Chips that have a few processors on them have been widely deployed for many years, but what’s new is the growing number of chips that contain tens—or even hundreds—of processing elements. There are significant differences among massively parallel chips, but because the technology is relatively new, there isn’t yet a clear taxonomy. Without one, it can be difficult to figure out how to compare these chips to each other and understand potential strengths and weaknesses.
In this article, which is Part I of a two-part series, we’ll explain the key technology differentiators among the latest massively parallel chips. (See our earlier article for a discussion of mainstream DSP processors.) In Part II we’ll take a look at new development tools and methodologies that vendors are using to try to make their chips easier to use.

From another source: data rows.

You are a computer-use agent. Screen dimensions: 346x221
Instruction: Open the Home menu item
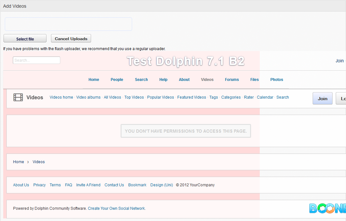[x=94, y=80]
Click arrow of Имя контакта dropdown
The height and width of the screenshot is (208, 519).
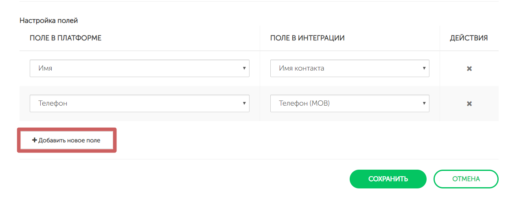[x=424, y=69]
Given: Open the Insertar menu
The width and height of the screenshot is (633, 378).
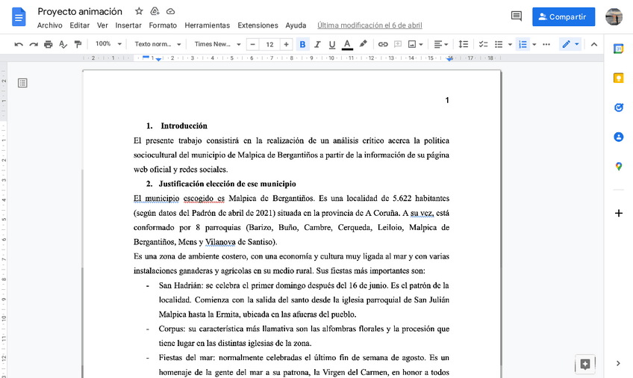Looking at the screenshot, I should [x=128, y=25].
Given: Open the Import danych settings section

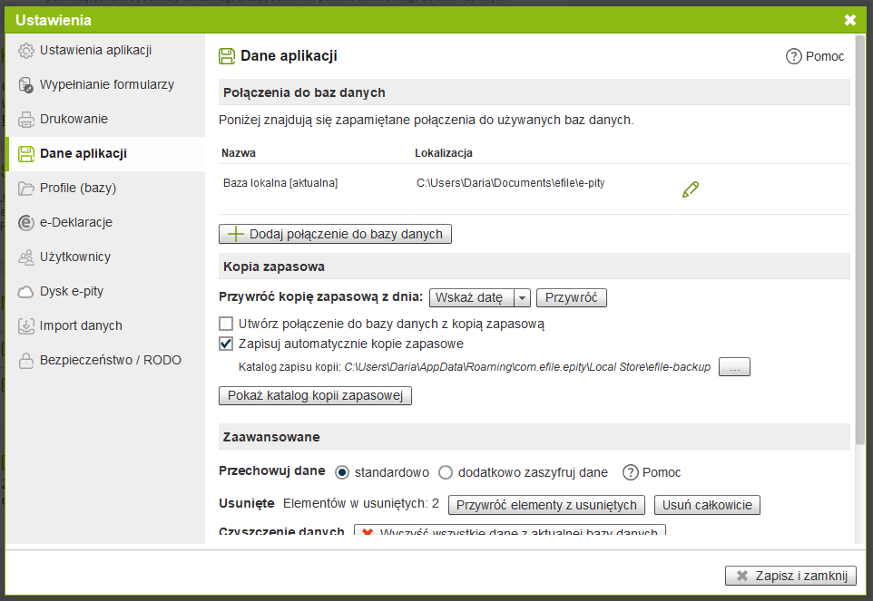Looking at the screenshot, I should [x=81, y=326].
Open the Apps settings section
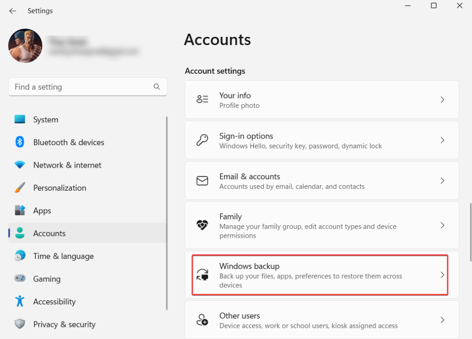This screenshot has width=472, height=339. [42, 210]
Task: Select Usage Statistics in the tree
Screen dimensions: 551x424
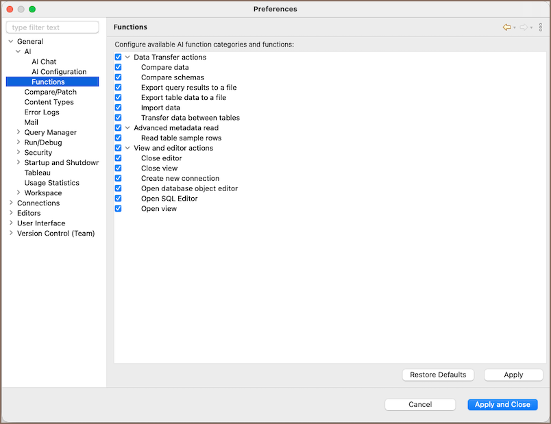Action: click(x=52, y=183)
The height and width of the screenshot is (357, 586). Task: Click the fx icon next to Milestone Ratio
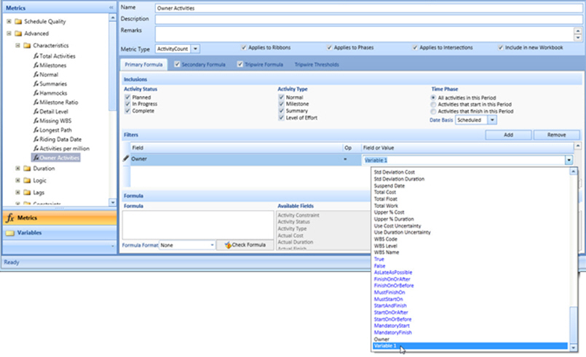tap(36, 103)
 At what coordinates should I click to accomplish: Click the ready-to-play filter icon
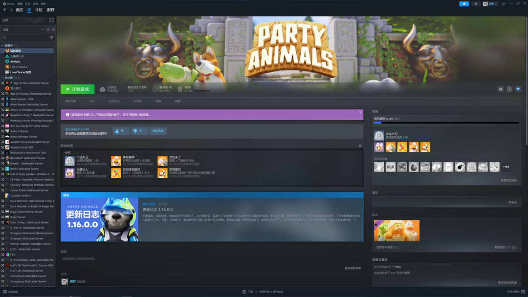click(x=54, y=30)
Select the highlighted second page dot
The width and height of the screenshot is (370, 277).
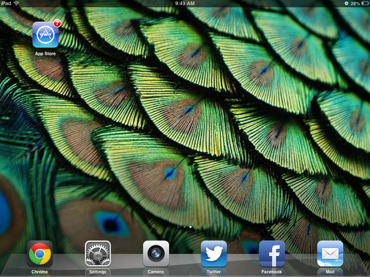190,227
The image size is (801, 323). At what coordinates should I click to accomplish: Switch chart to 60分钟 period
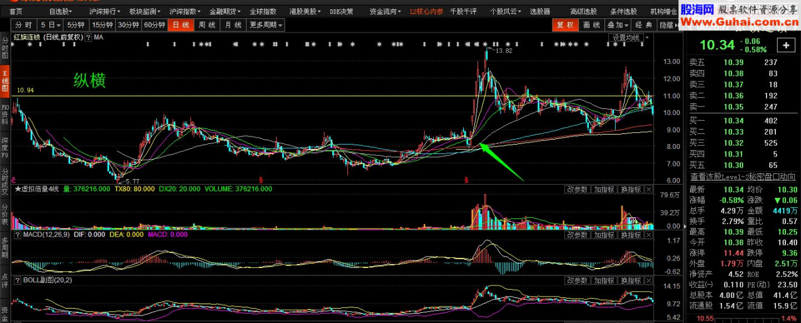[154, 25]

Four Dimensions of Differentiation
For the purposes of this article, we’ll define four key dimensions of differentiation for massively parallel processor architectures: the granularity of the processing elements; whether the processing elements are homogeneous or heterogeneous; the method used to control the processing elements; and the method used to partition and distribute tasks across processing elements. Understanding where a given architecture fits in these dimensions of differentiation provides a framework for comparing the widely disparate massively parallel architectures available today.
Granularity
The first differentiator we’ll discuss is the granularity of the processing elements. Some chips contain arrays of complete processor cores, while others have lower-level elements, like ALUs. Of the chips that use arrays of processors, some are based on complex, possibly VLIW-based CPUs, while others use very simple processor cores. Finer-grained processing elements are generally more flexible, but may require a more hardware-oriented programming approach (e.g., use of HDL versus a high-level programming language).